The crisis that began during the financial crash of 2008 is still unfolding. What began as a banking collapse was turned into a crisis of living standards and the democratic system. Popular support for privatisation and austerity collapsed long ago, but our political class continues to prioritise assets and profits above all else. Faced with historically speaking moderate social democratic alternatives, such as the 2017 Labour Party manifesto, they react like an immune system swarming to destroy a virus. The unsurprising result is that the far right is ascendent, and now within touching distance of power. It is using the same tool, social media, that seemed so liberatory 15 years ago, to fuel their agenda of hate and division.

On the bread and butter issues, on the climate crisis, and on the great moral test of our time – the Gaza genocide – Labour and Conservative governments have offered no meaningful solutions. Instead, they outbid each other on how long they can lock up those who complain. As organisers of the 2010 student movement, much of our time was spent calling for and justifying direct action – arguing that when the normal democratic system fails, other means become legitimate. Since then, the democratic system has done nothing but fail, but politics has become more authoritarian. If the student protests had taken place under the Starmer government, we would probably have ended up in prison, alongside Palestine Action and Just Stop Oil. If David Lammy gets his way, we might not even get a jury trial. 
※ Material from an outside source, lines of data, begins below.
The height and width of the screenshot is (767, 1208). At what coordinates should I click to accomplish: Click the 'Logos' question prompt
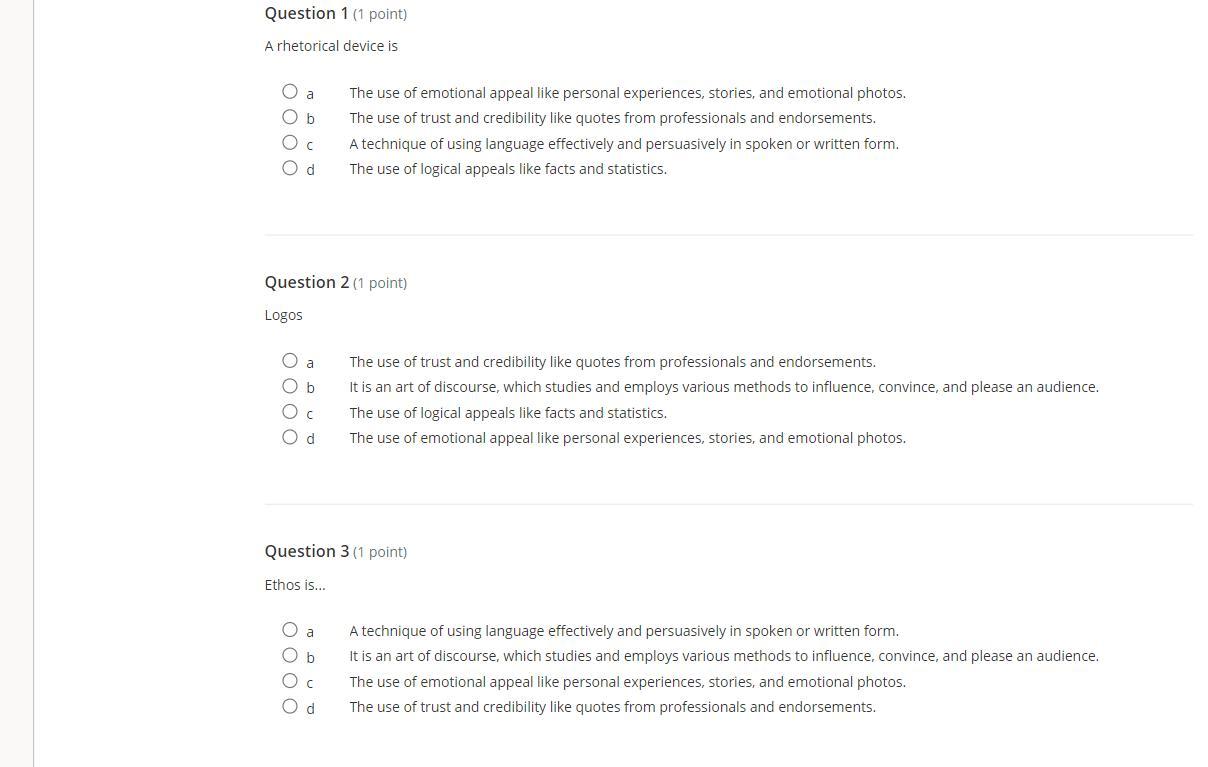[283, 315]
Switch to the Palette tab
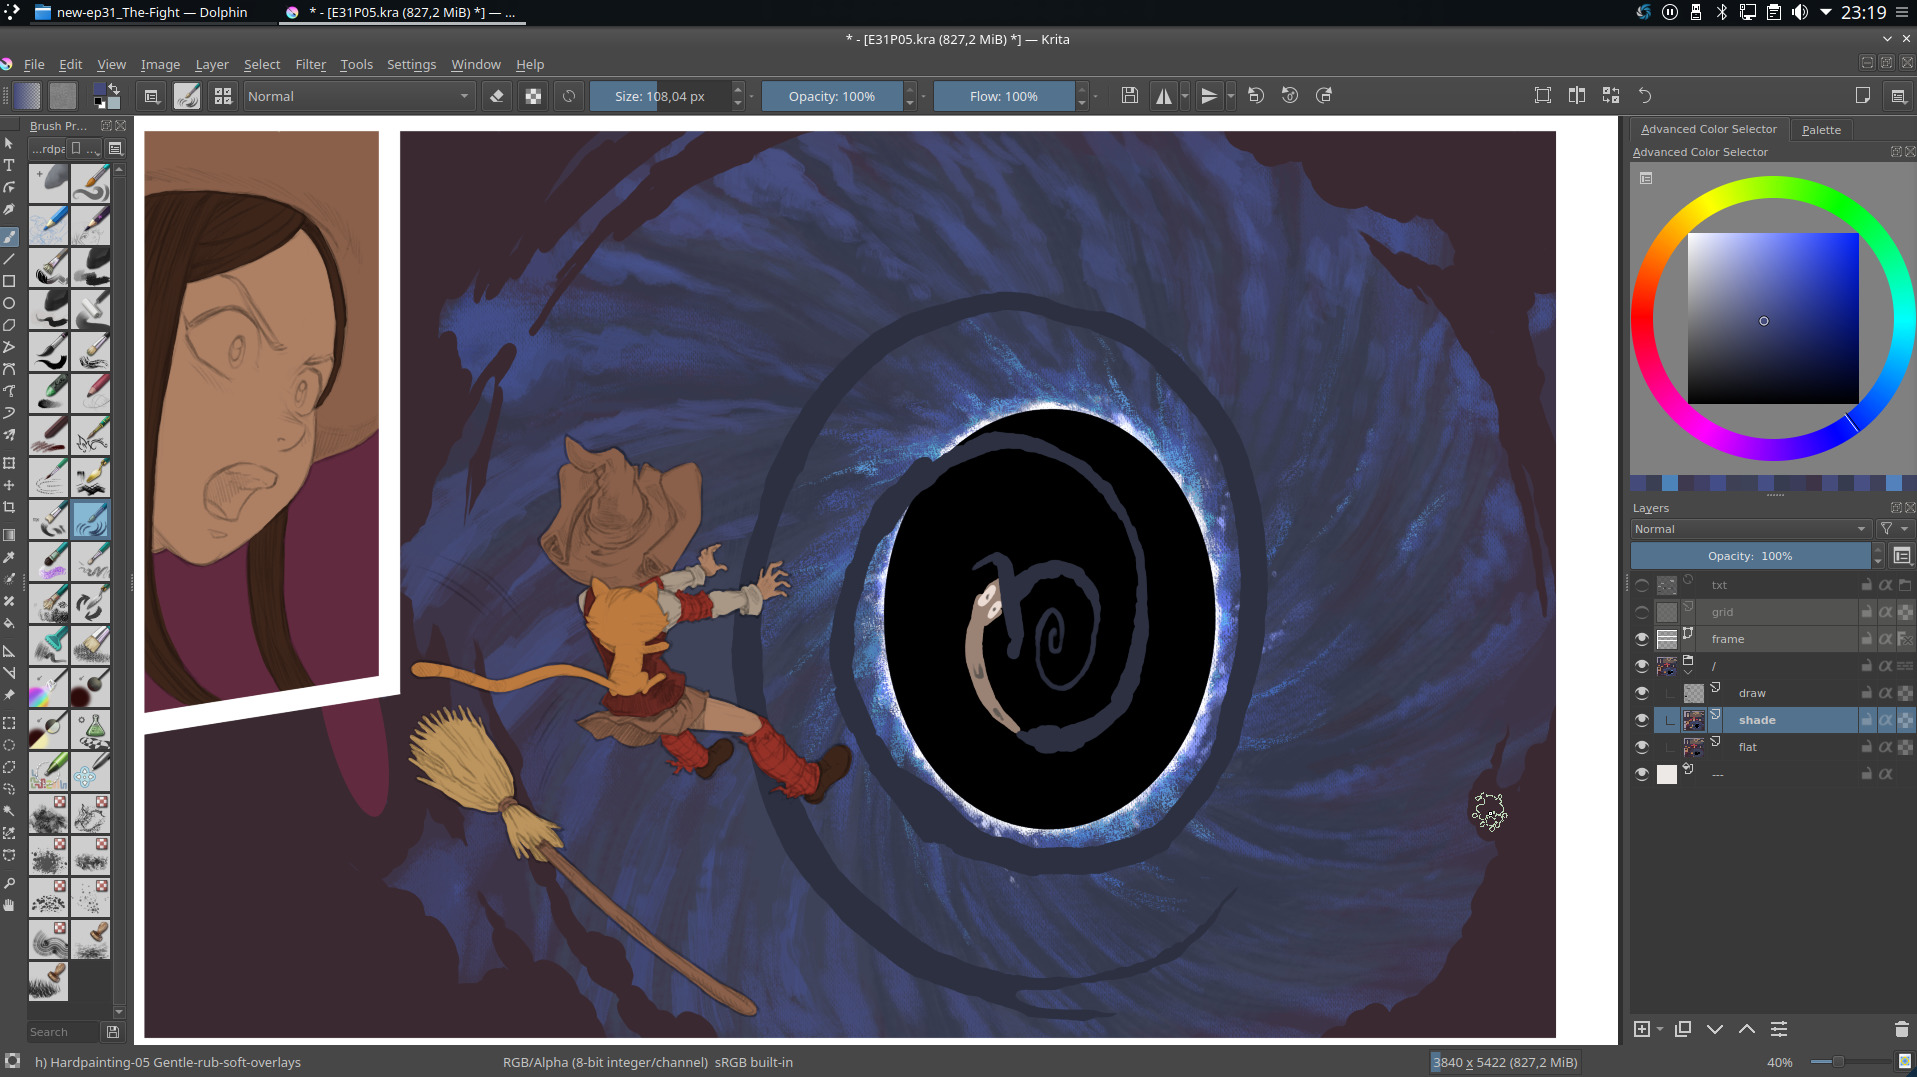The image size is (1917, 1077). [x=1820, y=129]

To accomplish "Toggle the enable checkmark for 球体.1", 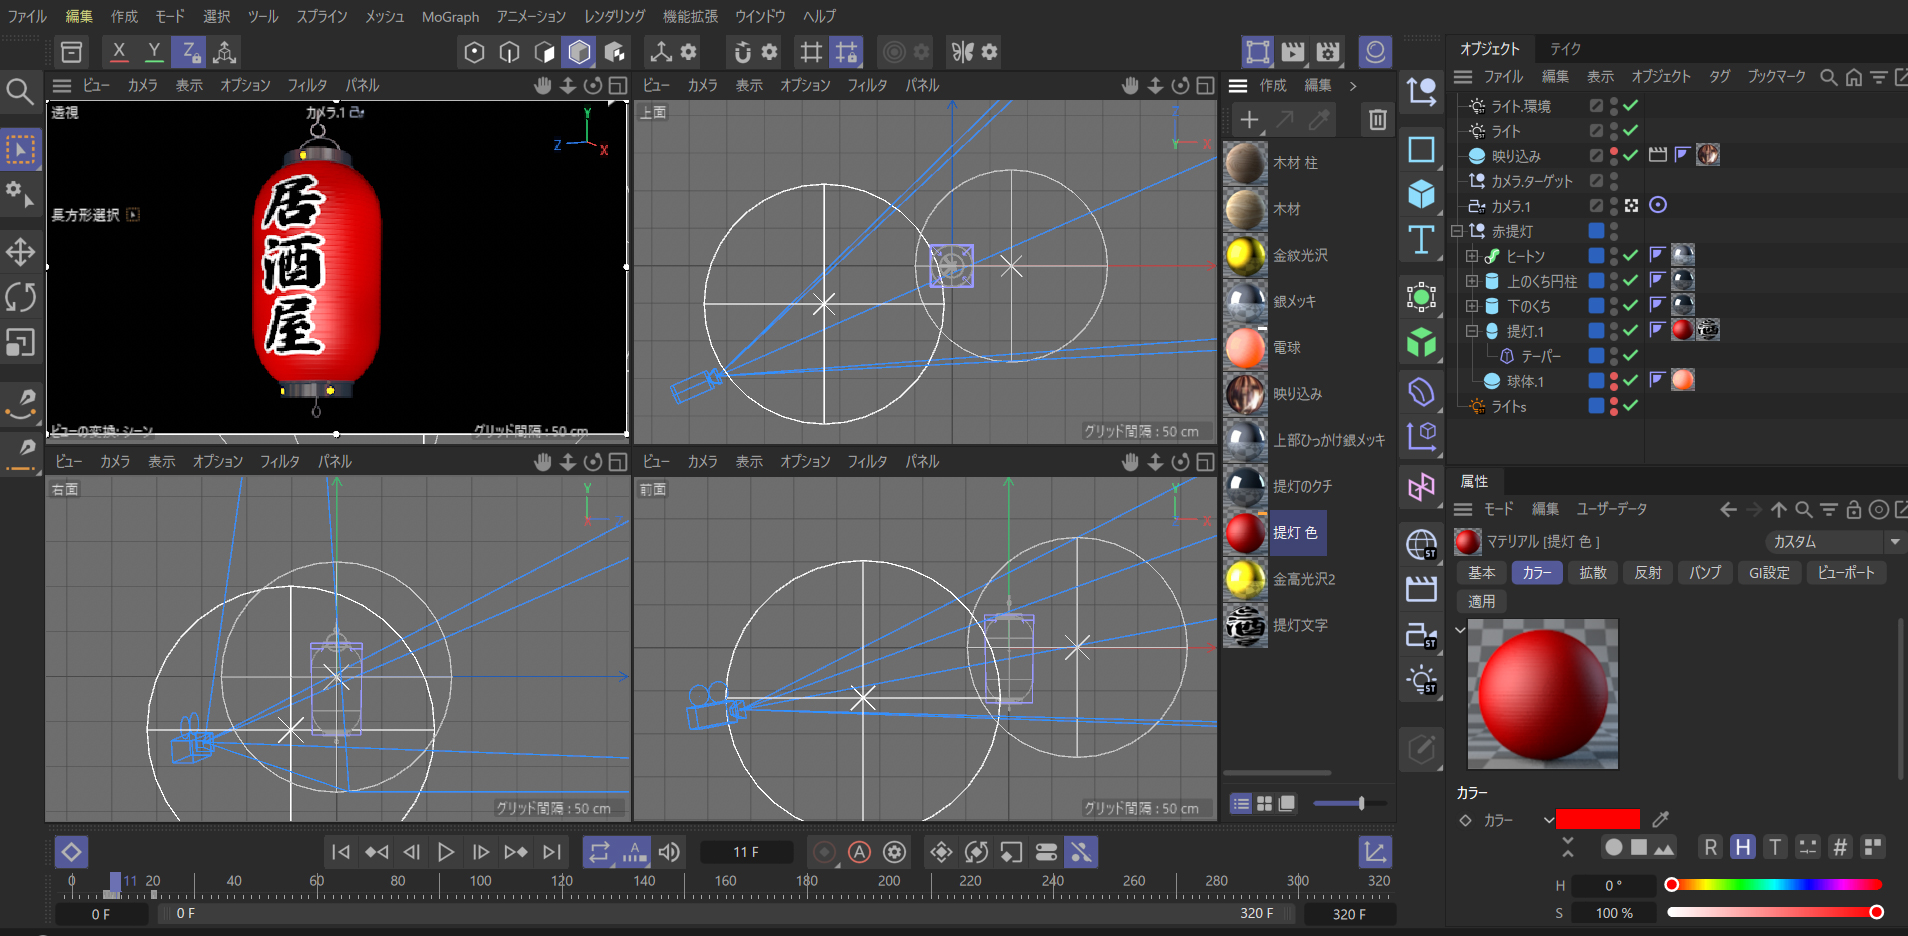I will point(1631,380).

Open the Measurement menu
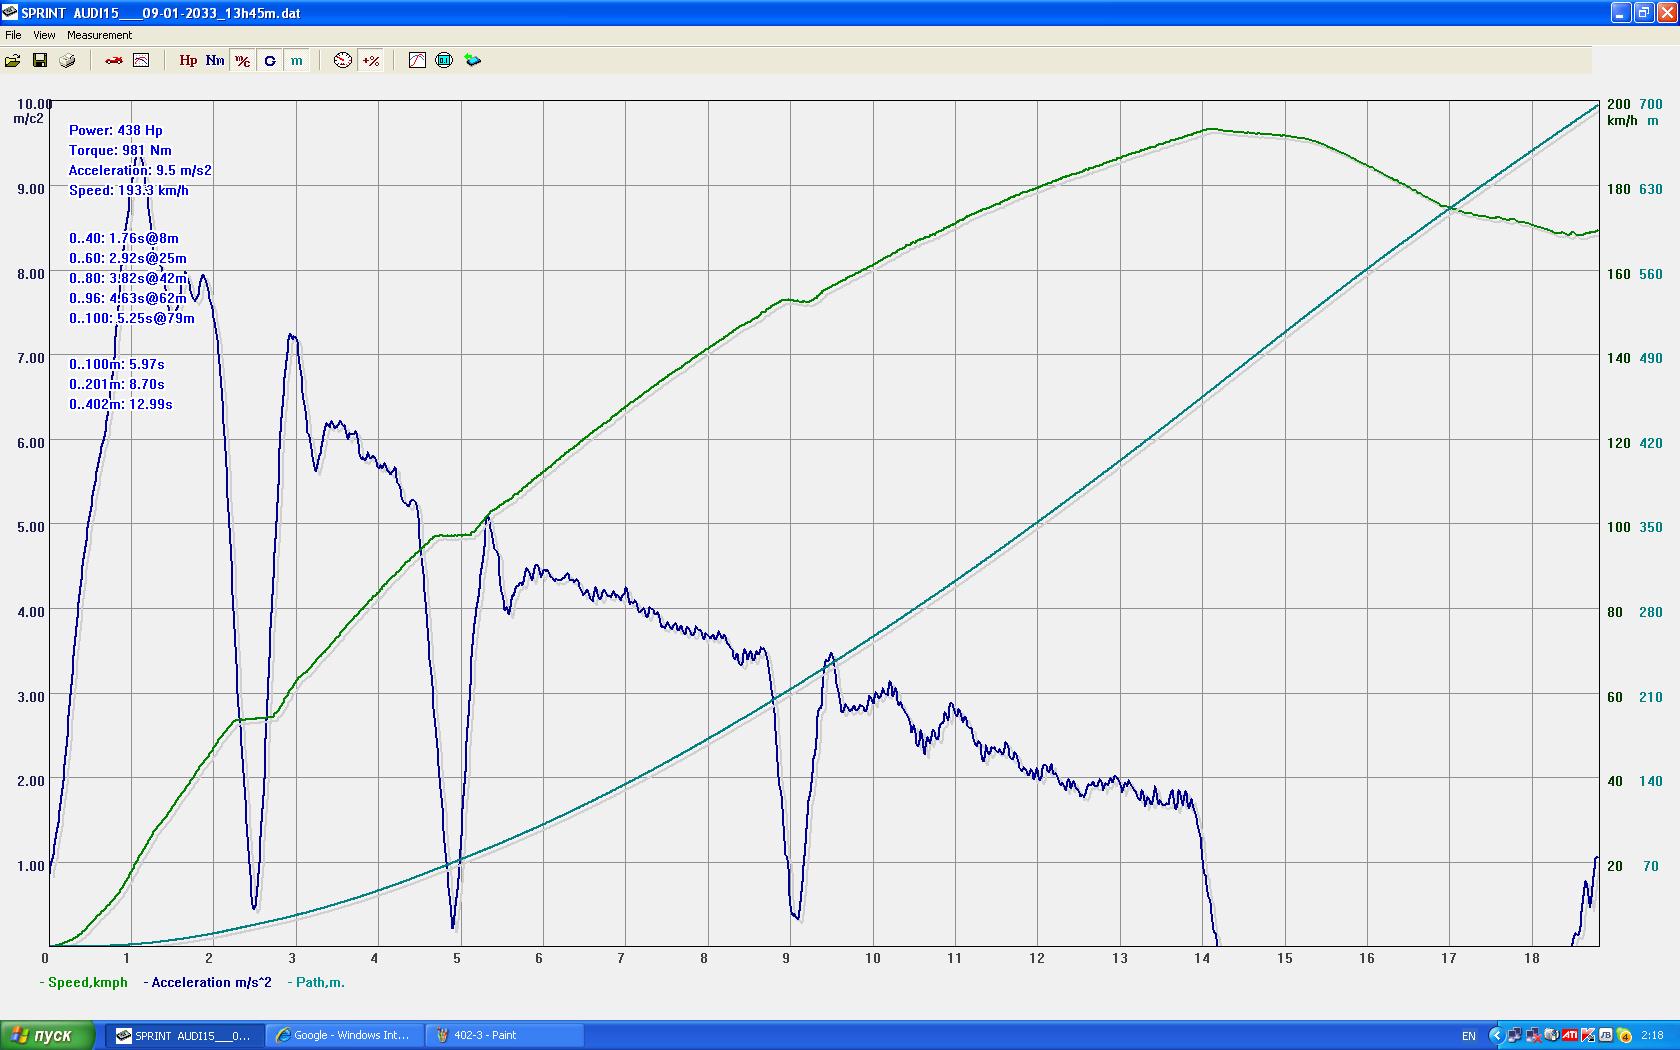(99, 35)
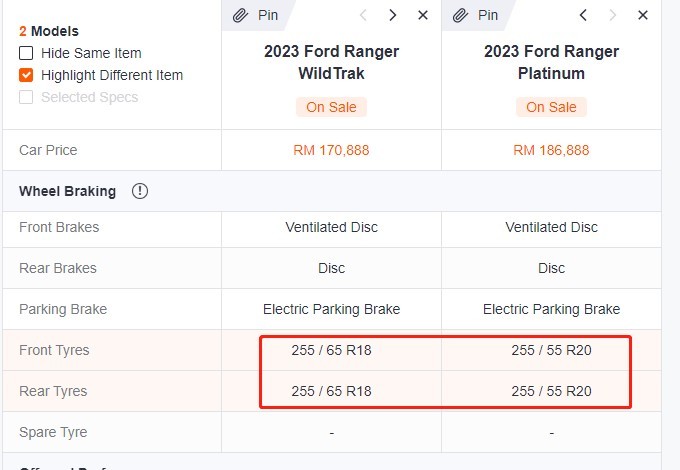
Task: Click the paperclip pin icon for Platinum
Action: point(460,16)
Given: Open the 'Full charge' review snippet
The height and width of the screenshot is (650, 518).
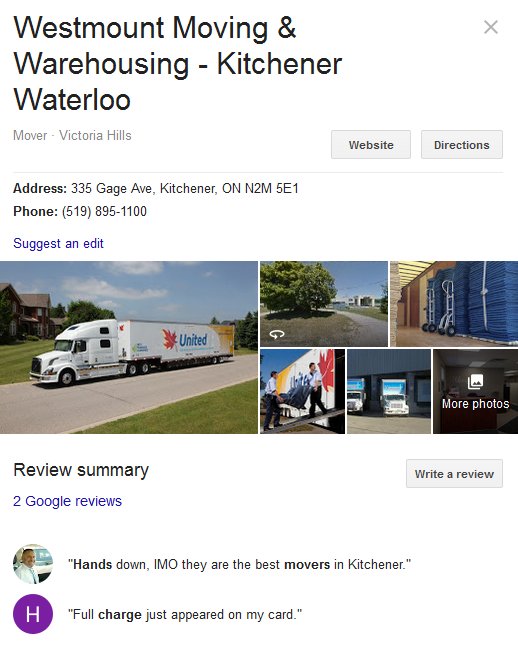Looking at the screenshot, I should [185, 614].
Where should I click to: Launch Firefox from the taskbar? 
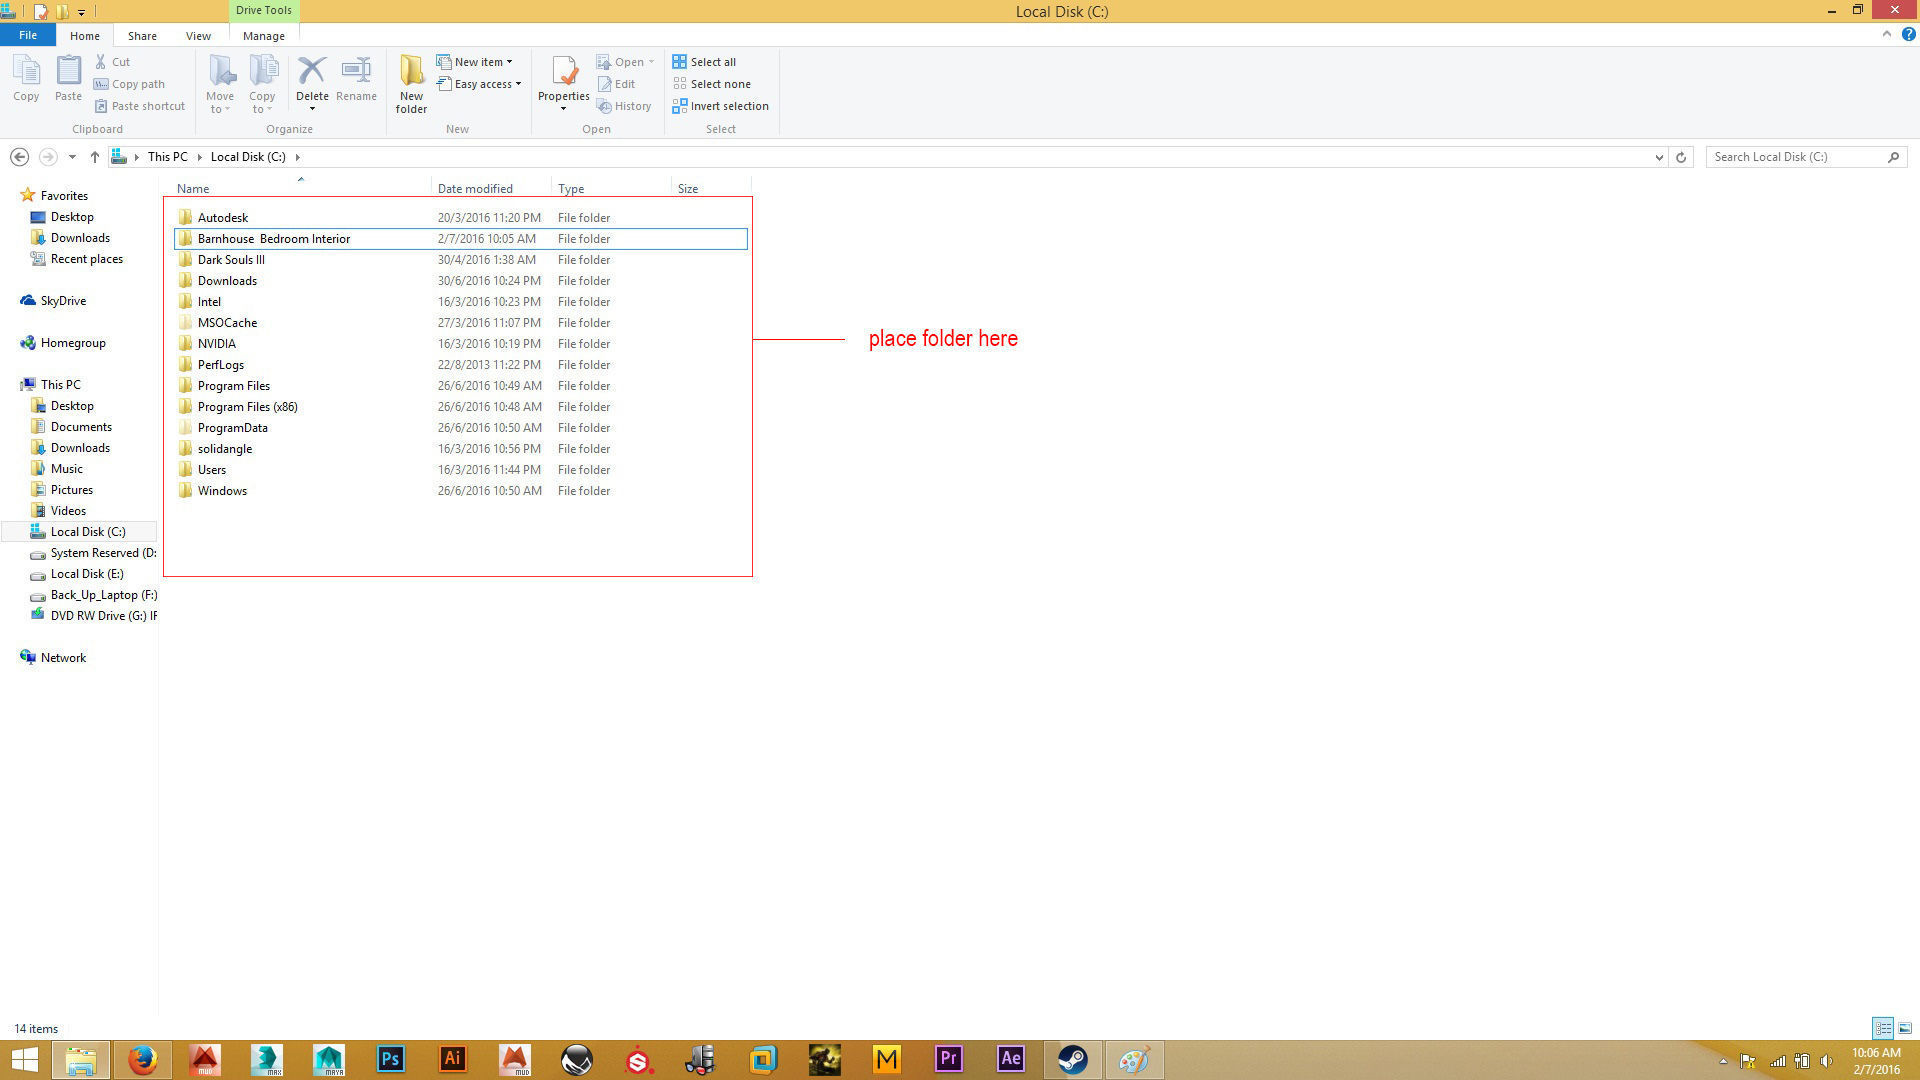click(142, 1059)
The need for a genuine alternative has never been more pressing, and by necessity it must be contiguous with the mass movements that have come before. The anti-austerity movement was heavily influenced by the anti-war movement of the early 2000s and the alter-globalisation movements of the 1990s. Those carried on into the anti austerity movement, Corbyn’s Labour, the climate movement, and now into the emergence of a new electoral left. That is why it is worth pausing and remembering the 2010 student movement. Whatever its limitations, its wild enthusiasm, disruptive fervour, and rampant disdain for the status quo was, and still is, is the antidote we need.